EXERCISE GOAL
Starting with the line that contains "Task: Open the", copy every line through the end of the listing, exactly and only those. No pictures should appear in the copy.

EXERCISE INPUT
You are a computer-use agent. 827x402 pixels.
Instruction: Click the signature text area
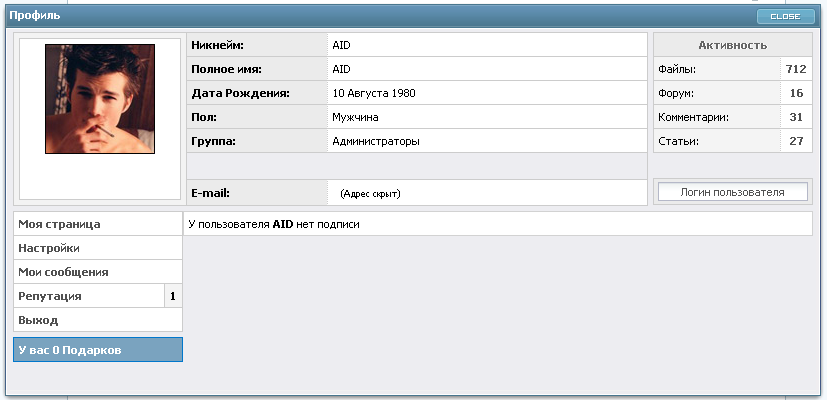497,224
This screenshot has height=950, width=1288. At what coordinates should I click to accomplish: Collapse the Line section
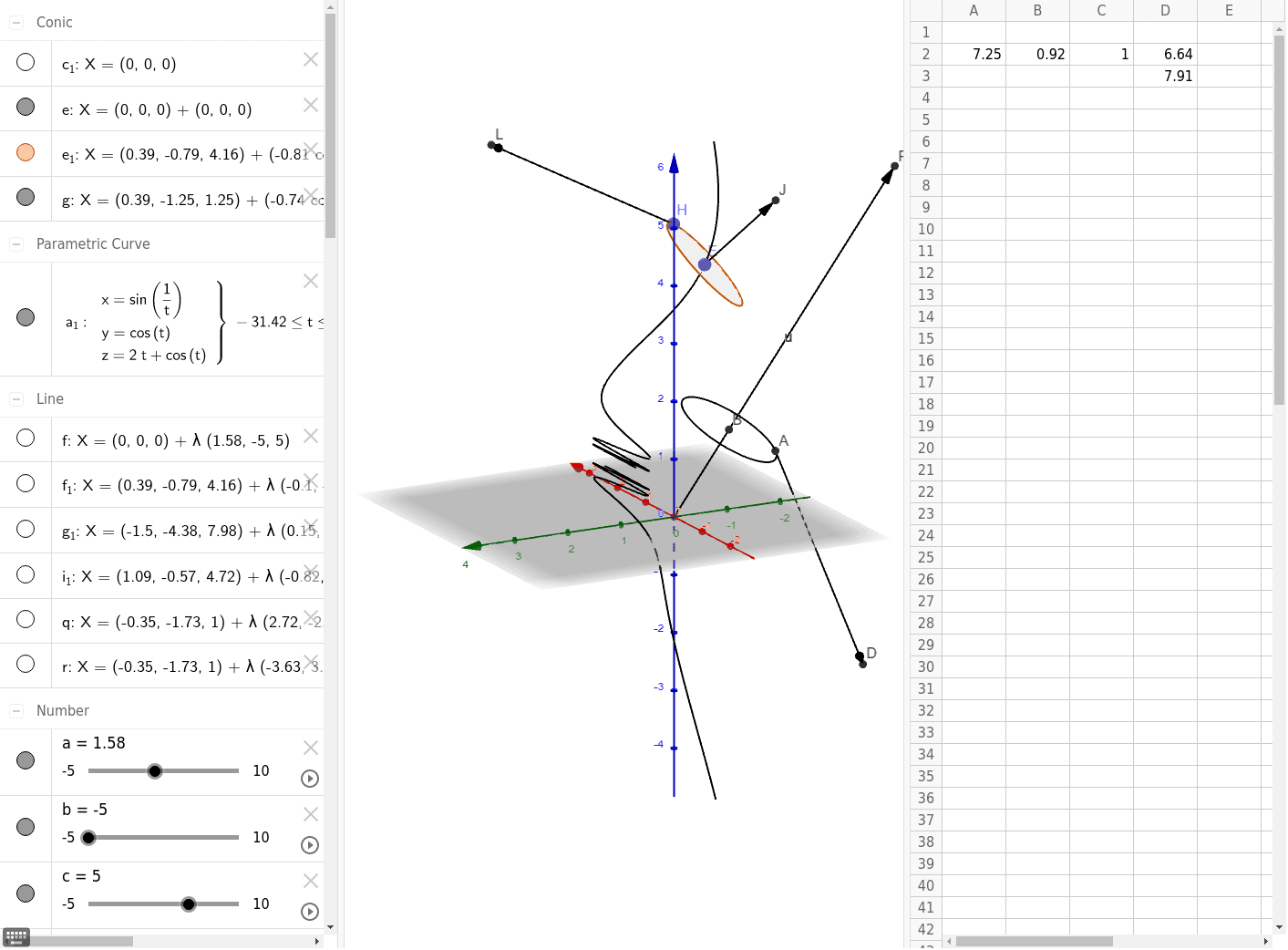15,398
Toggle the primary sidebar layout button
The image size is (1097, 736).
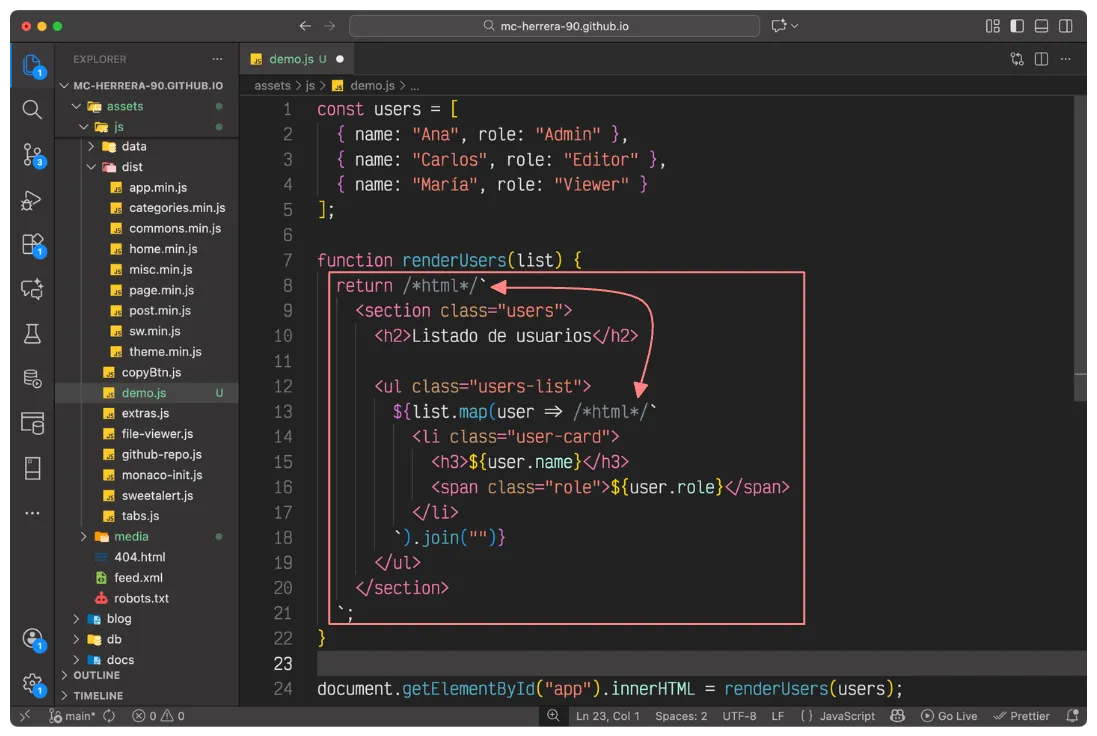(x=1017, y=26)
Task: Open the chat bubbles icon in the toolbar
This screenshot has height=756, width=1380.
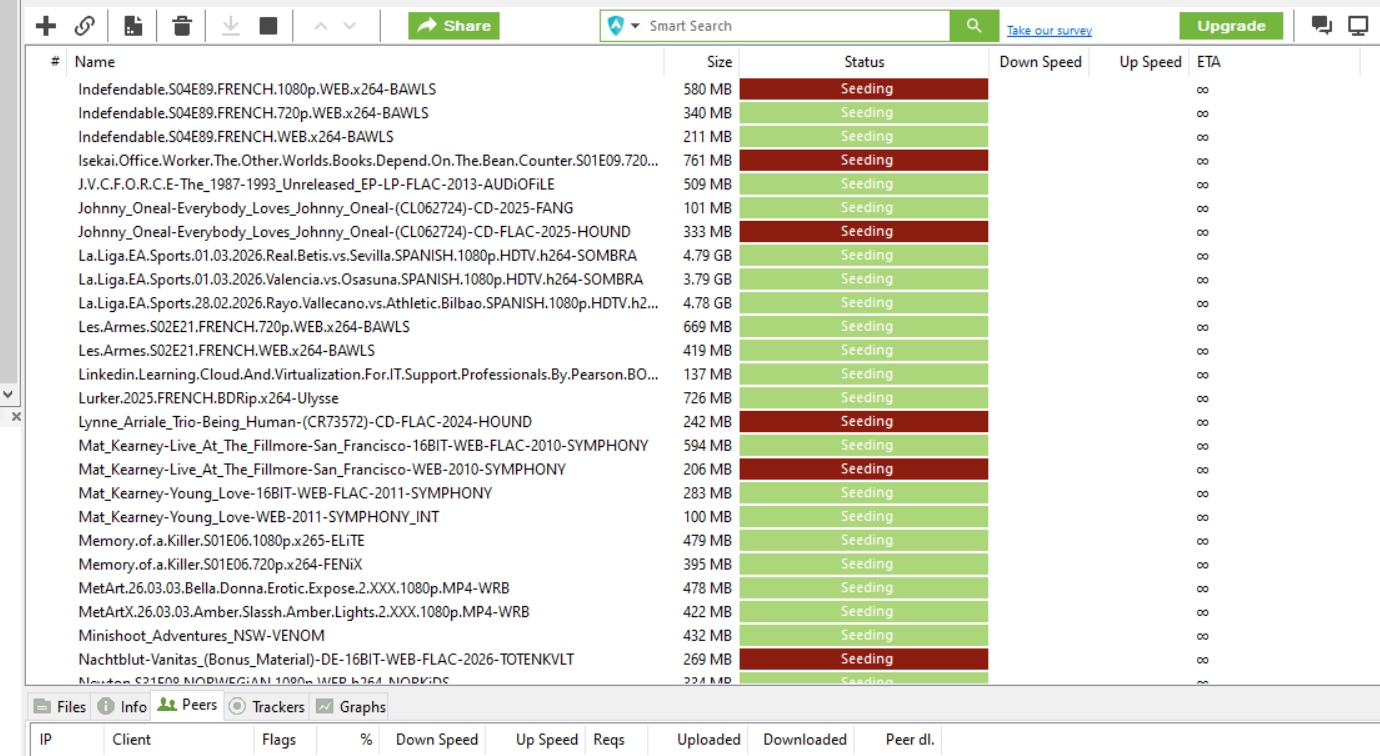Action: (1321, 26)
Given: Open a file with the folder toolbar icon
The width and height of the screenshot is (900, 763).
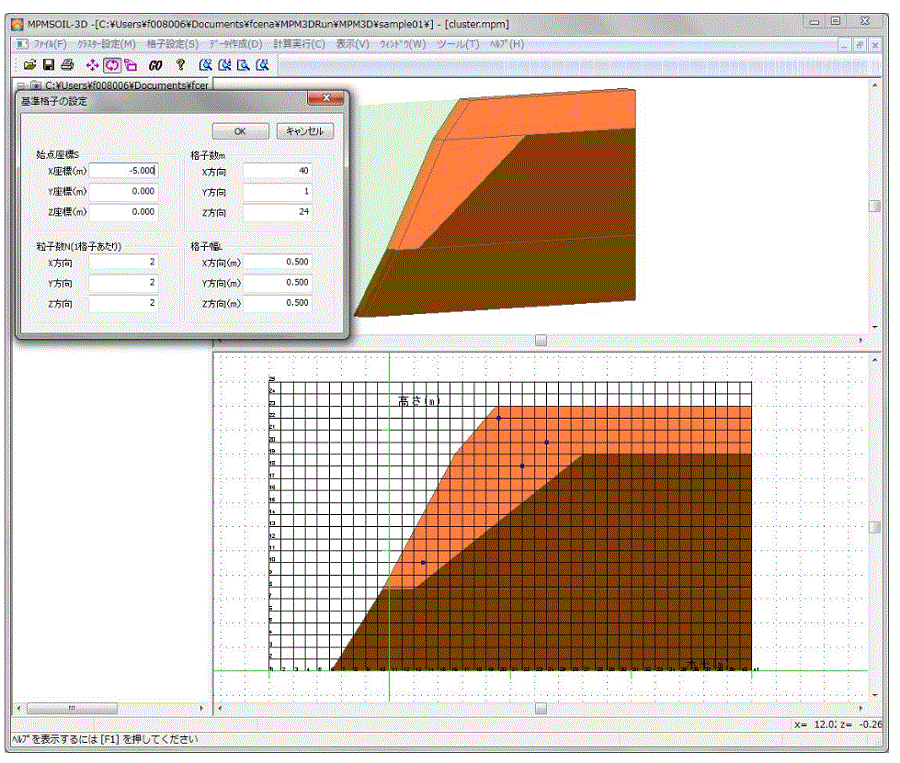Looking at the screenshot, I should (x=30, y=64).
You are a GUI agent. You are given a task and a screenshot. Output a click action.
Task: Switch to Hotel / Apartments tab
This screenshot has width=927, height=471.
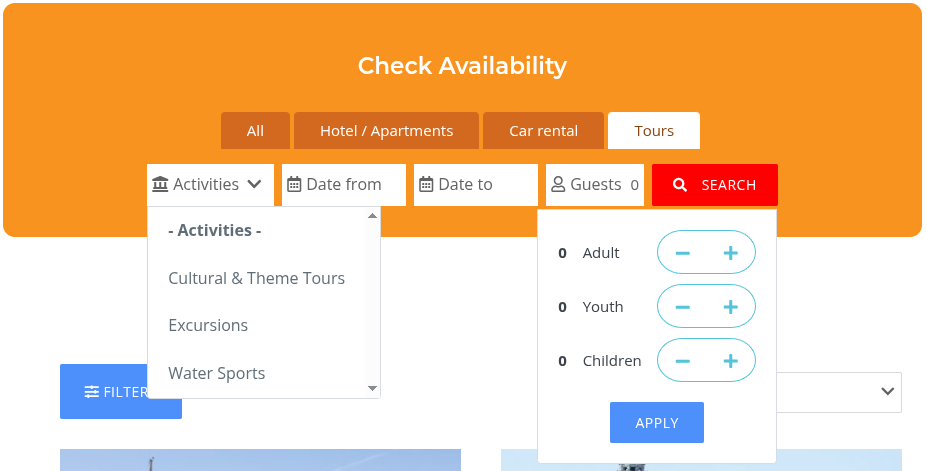pos(386,131)
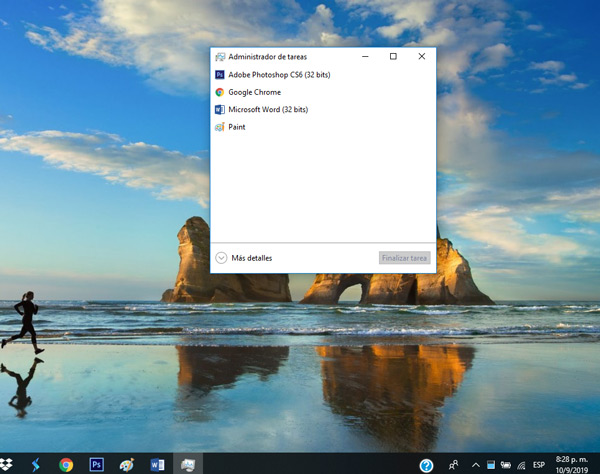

TASK OUTPUT
Task: Open the chat bubbles icon in the toolbar
This screenshot has height=756, width=1380.
Action: (1321, 26)
Given: Open a file with the folder toolbar icon
The width and height of the screenshot is (900, 763).
Looking at the screenshot, I should (x=30, y=64).
You are a GUI agent. You are given a task and a screenshot. Output a click action.
Task: Switch to Hotel / Apartments tab
This screenshot has width=927, height=471.
pos(386,131)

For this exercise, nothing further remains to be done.